For years, the term “DL” — short for “down low” — has been almost exclusively tied to men, particularly Black men, often painted with heavy assumptions about secrecy, deception, and even danger. The phrase has carried stigma, judgment, and in many cases, outright blame. But what rarely gets discussed is a parallel reality that exists quietly, almost untouched by the same level of scrutiny: women living on the DL.
While society has spent decades dissecting, criticizing, and even sensationalizing men who secretly engage in same-sex relationships, women who move in similar ways often exist under a different lens — one that is far more forgiving, and in many cases, nearly invisible.
The truth is simple: there are women who publicly identify as straight, maintain relationships with men, and still pursue emotional or physical relationships with other women behind closed doors. Some do it out of fear. Others do it out of convenience. And some do it because they don’t feel the same pressure to define or disclose their sexuality at all.
But unlike men, they are rarely labeled. Rarely questioned. Rarely dragged into public discourse.
Part of that difference comes from how society views women’s sexuality. Female same-sex attraction has often been trivialized, fetishized, or dismissed as “a phase,” especially in media and pop culture. Two women together is more likely to be seen as experimental or even performative rather than something that demands explanation or accountability. Because of that, women are often granted a level of fluidity that men simply are not.

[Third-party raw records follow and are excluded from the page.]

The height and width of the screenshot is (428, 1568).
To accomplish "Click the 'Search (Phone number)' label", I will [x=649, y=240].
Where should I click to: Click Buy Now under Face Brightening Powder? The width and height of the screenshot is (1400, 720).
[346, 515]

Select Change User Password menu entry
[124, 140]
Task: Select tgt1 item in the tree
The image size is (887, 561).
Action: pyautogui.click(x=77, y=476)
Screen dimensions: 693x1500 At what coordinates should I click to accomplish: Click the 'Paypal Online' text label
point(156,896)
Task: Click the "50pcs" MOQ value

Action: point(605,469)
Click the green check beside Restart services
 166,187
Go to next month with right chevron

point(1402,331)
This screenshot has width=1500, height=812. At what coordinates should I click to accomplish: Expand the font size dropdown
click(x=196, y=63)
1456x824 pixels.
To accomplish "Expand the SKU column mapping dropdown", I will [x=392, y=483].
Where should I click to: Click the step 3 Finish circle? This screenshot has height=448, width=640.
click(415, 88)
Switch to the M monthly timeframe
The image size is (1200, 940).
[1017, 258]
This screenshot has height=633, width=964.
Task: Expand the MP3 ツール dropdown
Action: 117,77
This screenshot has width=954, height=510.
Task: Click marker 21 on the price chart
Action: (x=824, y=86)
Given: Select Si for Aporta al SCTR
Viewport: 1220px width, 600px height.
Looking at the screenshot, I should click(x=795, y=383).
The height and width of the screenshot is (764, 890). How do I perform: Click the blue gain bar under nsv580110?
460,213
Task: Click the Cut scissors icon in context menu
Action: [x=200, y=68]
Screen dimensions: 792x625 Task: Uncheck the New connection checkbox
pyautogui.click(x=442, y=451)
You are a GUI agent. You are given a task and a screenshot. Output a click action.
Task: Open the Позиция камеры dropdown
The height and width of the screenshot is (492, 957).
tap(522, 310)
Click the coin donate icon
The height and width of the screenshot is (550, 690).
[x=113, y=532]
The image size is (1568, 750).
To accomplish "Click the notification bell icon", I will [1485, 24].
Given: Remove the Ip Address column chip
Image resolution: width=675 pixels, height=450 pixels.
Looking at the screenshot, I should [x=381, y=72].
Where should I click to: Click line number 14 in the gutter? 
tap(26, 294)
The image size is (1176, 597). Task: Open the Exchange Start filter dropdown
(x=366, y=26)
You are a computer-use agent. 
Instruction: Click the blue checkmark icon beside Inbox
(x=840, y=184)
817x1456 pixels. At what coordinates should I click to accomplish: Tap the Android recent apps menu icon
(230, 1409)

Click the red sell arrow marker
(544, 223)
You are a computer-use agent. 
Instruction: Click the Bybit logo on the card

Men, on the other hand, are expected to be definitive. Once their sexuality is questioned, it often becomes a permanent label. There is little room for ambiguity, exploration, or privacy. The consequences are harsher — socially, culturally, and sometimes even professionally.
This double standard creates an uneven conversation. It allows one group to navigate quietly while placing the other under a microscope.
That’s not to say the experiences are identical. They’re not. The risks, pressures, and social dynamics differ in important ways. But the silence around women living discreetly deserves acknowledgment, especially when the broader conversation about honesty, relationships, and identity claims to be about fairness.
At its core, this isn’t about shaming anyone. People navigate their identities for a variety of deeply personal reasons — family expectations, cultural norms, safety concerns, or internal conflict. Those realities apply to both men and women.
What’s worth examining, however, is why the judgment is not applied evenly.
If secrecy in relationships is the issue, then it should be addressed across the board. If honesty is the expectation, then it should not be selectively enforced. And if people deserve the space to figure themselves out privately, that grace should not be gender-specific.
Because the truth is, the “DL” conversation has never really been about behavior alone. It’s been about who society chooses to hold accountable — and who it allows to move quietly in the background.
Until that balance shifts, the narrative will remain incomplete.